ANC — Sticking to the devil they know

Unpacking the pathology of power.

John GI Clarke
6 min readSep 20, 2018

This article first appeared in Biznews on 2 December 2016, at a time when South Africa was trembling on the edge of the abyss of falling into a ‘Failed State’ situation. Fortunately Jacob Zuma has since been removed from office, and the Zondo Commission on State Capture is now underway. However the terms of reference are limited to performing a post-mortem on the disastrous Zuma presidency. It is unlikely that a “State of Capture” would have emerged had the ANC not succumbed to the pathology of power that occurred during Thabo Mbeki’s presidency, when arms dealers effectively captured the party.

It is republished in the belief that Manfred Max-Neefs Human Scale Development approach will provide a way forward for healing and recovery from the oppressive captivity that South African’s have had to suffer for the past decade.

For the past twenty or so years whenever the subject of power comes up I re-read the writings of my friend and mentor Professor Manfred Max-Neef, in which he makes two extremely insightful distinctions: firstly a priority distinction between options of primary and secondary relevance and secondly a conceptual distinction between power and authority.

The collective pathology of power in the African National Congress has caused me to take Manfred’s book off my library shelf again.

Firstly, a bit about the man.

He hails from Chile and is popularly known as the founder of ‘barefoot economics’ because of the profound personal and professional crisis he experienced when he realised that the language of economics, in which he had been trained, had become meaningless to people who lived in grinding poverty, barefoot and vulnerable. In the 70’s he became internationally respected for exposing the absurd logic of conventional neo-liberal and neo-classical economics which subordinated Life to the service of economics.

He lived through the paroxysms of power and violence that befell his homeland, when President Allende was toppled in 1973 after the CIA aided coup which installed a Military Junta under General Pinochet. Manfred went into self-imposed exile. For the duration of the Pinochet military dictatorship Manfred travelled widely, validating his insights across the globe. He took time out at the Dag Hammarskjold Foundation in Uppsala Sweden, writing his first book “From the Outside Looking In: Experiences in Barefoot Economics” published in 1976.

Having pruned the language of economics “to let in more light” his next major book Human Scale Development: An option for the future? published in 1986 inspired a generation of development practitioners, social movements and grassroots organisations in Latin America, with a vision of development which emphasised the role of human creativity in development and located ordinary people as active protagonists of the process rather than passive dependents. He won the Right Livelihood Award — known as the alternative Nobel prize awarded by the Swedish parliament, in 1982 — in recognition of his work to bring economics down to earth, and place the discipline at the service of Life.

His paradigm-shifting reconceptualization poses questions to both classical Marxist-Socialist as well as Neo-Liberal economic ideologues, because he frames economics in holistic, non-linear systemic terms to pioneer what he has now calls a “Transdisciplinary Economics of Sustainability”. He is regarded by environmental activists as the founding father of ecological economics. This six-minute clip from one of his lectures explains why.

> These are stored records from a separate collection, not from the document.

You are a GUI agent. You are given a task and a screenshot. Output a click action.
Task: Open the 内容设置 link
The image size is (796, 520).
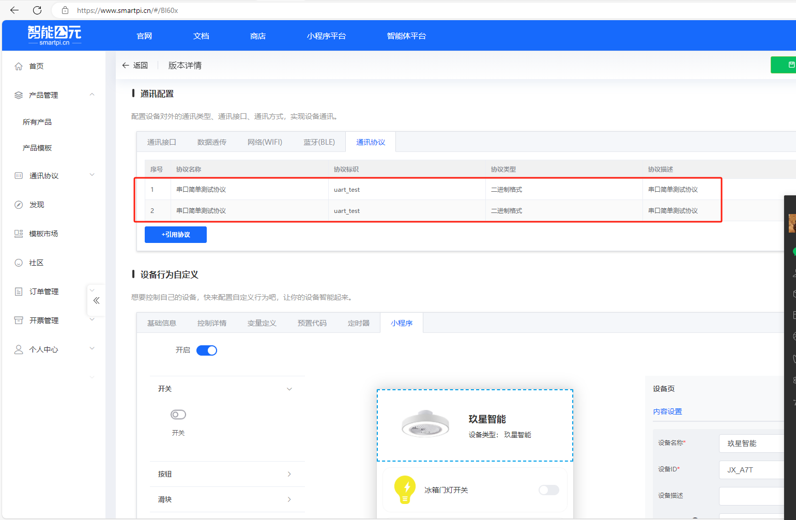pos(667,411)
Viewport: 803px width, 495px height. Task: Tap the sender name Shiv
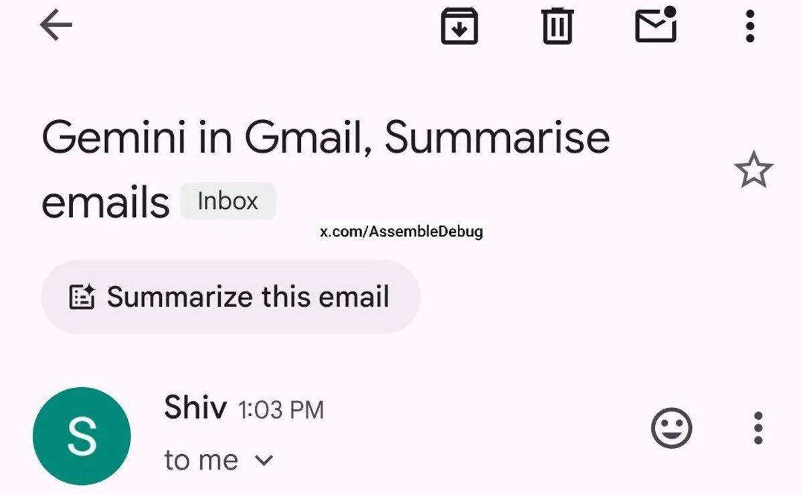coord(195,408)
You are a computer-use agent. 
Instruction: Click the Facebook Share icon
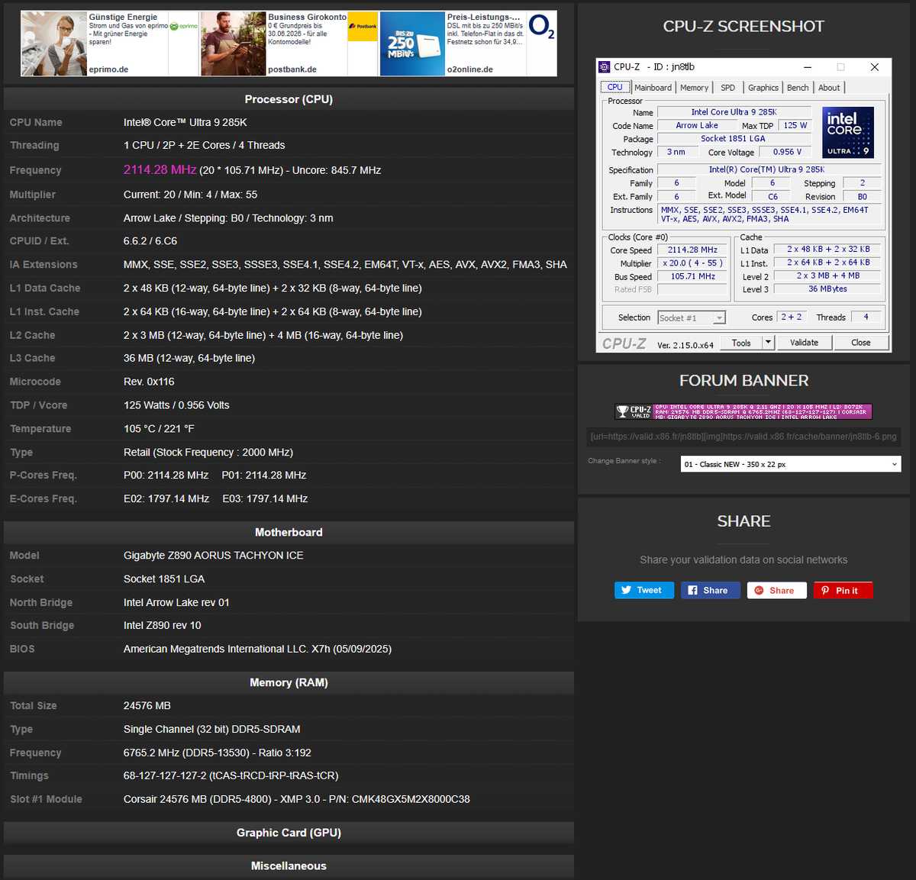coord(693,590)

After the Pinochet military dictatorship ended in 1990, he was persuaded to run as an independent candidate in the 1993 presidential elections to spice up what he saw as a dreadfully simplistic political and macro- economic policy discourse. He knew he had no chance of winning, and was himself quite surprised that he even managed to make it onto the ballot (he had to produce a list of at least 100,000 voters who supported his candidacy). He managed that easily and garnered an impressive 5.5 % of votes which was enough to worry the prevailing political establishment. His support base came mainly from disillusioned young voters who recognised in him a truly original ‘out of the box’ thinker.

It was in November 1993, during his presidential campaign that I met him for the first time when he came to South Africa to be a keynote speaker at the Church and Development Conference organised by the SACC.

Back then some 3000 grassroots activists gathered to grapple with the anticipated challenges facing civil society once the first democratic elections were over. Manfred and I went on a roadshow to Cape Town and Durban to run seminars to explain the Human Scale Development methodology as a means of implementing the RDP and inspiring Truth and Reconciliation.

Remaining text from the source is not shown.